— BEGIN Document segment —

Underestimating by billions

The public ends up paying billions for projects which are either cancelled or which would never have received the go-ahead if the true cost had been known from the start:

• An ID card scheme for benefit claimants was scrapped in 1999 after nearly £1bn was spent on it. The National Audit Office found that “skimping” at the start of the project led to “vast delay and waste of money”. It added: “Mistakes of this kind are made time and time again”.

• The National Programme for IT (an NHS project) was originally expected to cost £2.3bn over three years, but in June 2006 the total cost was estimated by the National Audit Office to be £12.4bn.

• The cost of the Jubilee Line (London underground railway) was estimated in 1994 at £2.1bn. The final cost (it was two years late) was £3.5bn.

• The Eurofighter jet (a UK/European project) cost, in total, £50bn. It was £30bn over budget and completed a decade late, according to a 2003 BBC2 report.

— END Document segment —

### Given task 1
Using the cost overrun passage, explain in one to three sentences what the National Audit Office said went wrong with the ID card scheme for benefit claimants.
### Given task 2
According to the cost overrun passage, what was the final cost of the Jubilee Line?
### Given task 3
Transcribe the cost overrun passage word for word, starting at "Underestimating by billions" and ending at "late) was £3.5bn.".
The material comes from a separate source, unrelated to this text.

— BEGIN Extracted entries —

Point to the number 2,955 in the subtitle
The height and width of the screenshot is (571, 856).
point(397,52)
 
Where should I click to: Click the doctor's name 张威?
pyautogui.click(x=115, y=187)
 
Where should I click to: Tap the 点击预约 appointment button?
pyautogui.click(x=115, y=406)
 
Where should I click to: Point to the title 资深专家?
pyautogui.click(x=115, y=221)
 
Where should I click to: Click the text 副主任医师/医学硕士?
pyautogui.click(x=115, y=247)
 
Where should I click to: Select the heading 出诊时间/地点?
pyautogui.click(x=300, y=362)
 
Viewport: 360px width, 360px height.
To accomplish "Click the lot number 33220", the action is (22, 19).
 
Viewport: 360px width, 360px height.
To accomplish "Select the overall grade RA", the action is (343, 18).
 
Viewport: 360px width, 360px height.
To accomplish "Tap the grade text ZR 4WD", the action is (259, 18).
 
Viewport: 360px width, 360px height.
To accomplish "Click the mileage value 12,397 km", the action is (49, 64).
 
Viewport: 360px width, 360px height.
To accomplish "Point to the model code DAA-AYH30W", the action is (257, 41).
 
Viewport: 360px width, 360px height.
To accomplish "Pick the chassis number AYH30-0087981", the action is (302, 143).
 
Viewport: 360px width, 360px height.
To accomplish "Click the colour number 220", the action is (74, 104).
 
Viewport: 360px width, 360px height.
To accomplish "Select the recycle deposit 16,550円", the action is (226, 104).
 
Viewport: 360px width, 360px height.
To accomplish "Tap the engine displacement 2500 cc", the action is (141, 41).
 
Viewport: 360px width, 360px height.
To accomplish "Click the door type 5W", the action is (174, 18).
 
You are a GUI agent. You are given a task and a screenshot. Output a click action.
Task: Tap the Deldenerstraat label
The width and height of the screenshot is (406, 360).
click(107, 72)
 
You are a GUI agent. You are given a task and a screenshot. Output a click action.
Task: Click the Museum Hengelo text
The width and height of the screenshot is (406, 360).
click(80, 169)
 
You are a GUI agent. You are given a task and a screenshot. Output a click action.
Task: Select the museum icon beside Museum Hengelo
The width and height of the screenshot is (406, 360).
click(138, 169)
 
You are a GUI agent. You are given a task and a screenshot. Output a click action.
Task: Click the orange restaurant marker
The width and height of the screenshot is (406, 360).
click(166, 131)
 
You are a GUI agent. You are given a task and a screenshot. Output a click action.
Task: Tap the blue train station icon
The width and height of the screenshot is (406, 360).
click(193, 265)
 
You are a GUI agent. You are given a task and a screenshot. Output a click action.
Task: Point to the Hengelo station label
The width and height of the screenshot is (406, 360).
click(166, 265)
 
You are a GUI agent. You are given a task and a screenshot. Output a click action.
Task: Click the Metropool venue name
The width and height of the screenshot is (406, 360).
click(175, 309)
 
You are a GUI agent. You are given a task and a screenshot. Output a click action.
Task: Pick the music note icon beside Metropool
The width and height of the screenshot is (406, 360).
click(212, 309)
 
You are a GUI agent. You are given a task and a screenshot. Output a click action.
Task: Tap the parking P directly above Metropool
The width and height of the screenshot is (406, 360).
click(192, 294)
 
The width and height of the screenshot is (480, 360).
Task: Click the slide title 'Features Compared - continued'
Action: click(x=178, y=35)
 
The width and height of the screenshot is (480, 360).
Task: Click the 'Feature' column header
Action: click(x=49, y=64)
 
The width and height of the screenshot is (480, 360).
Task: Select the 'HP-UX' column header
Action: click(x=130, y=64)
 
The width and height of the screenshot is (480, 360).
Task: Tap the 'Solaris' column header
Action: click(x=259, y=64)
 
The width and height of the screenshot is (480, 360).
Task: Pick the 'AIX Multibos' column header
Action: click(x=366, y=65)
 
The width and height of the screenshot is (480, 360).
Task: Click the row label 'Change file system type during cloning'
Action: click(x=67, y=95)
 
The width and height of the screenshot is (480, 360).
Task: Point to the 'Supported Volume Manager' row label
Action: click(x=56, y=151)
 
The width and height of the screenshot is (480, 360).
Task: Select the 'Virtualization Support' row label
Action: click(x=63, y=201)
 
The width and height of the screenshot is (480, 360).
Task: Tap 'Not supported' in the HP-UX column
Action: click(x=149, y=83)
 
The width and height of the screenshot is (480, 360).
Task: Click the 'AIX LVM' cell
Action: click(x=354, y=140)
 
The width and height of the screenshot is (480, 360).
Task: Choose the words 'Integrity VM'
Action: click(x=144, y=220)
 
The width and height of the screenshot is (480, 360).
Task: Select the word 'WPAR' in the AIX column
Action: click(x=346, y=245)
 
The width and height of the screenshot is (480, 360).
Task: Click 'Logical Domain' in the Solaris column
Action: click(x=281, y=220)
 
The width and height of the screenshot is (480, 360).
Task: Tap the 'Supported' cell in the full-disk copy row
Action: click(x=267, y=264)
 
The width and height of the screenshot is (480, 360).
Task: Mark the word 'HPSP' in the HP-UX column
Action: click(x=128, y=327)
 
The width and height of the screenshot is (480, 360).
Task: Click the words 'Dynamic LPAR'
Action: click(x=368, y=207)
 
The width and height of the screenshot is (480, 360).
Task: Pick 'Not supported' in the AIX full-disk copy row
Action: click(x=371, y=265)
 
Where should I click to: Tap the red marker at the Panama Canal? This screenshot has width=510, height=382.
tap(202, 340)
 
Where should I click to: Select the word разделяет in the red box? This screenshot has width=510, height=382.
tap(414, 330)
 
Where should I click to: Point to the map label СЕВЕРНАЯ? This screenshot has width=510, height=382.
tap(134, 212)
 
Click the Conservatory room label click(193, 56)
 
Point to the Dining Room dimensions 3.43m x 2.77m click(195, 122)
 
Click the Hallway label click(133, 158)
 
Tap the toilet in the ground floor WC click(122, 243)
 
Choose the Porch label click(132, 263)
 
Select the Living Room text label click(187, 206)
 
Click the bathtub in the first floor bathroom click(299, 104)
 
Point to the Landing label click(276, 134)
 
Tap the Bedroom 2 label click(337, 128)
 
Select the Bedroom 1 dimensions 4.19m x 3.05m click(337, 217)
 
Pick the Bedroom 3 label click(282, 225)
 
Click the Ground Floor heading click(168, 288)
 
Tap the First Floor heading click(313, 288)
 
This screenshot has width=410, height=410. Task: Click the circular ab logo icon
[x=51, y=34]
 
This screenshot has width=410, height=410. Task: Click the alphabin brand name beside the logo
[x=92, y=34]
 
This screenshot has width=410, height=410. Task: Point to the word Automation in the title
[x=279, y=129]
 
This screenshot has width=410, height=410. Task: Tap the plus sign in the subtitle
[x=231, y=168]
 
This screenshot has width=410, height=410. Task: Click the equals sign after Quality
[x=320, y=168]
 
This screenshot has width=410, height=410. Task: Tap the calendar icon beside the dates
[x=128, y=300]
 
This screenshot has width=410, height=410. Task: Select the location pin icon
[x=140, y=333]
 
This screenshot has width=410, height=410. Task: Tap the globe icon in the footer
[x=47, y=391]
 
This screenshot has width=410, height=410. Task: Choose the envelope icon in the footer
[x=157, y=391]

— END Extracted entries —

### Task response 1
The National Audit Office found that "skimping" at the start of the project led to "vast delay and waste of money." It added that mistakes of this kind are made time and time again.

### Task response 2
£3.5bn.

### Task response 3
Underestimating by billions

The public ends up paying billions for projects which are either cancelled or which would never have received the go-ahead if the true cost had been known from the start:

• An ID card scheme for benefit claimants was scrapped in 1999 after nearly £1bn was spent on it. The National Audit Office found that “skimping” at the start of the project led to “vast delay and waste of money”. It added: “Mistakes of this kind are made time and time again”.

• The National Programme for IT (an NHS project) was originally expected to cost £2.3bn over three years, but in June 2006 the total cost was estimated by the National Audit Office to be £12.4bn.

• The cost of the Jubilee Line (London underground railway) was estimated in 1994 at £2.1bn. The final cost (it was two years late) was £3.5bn.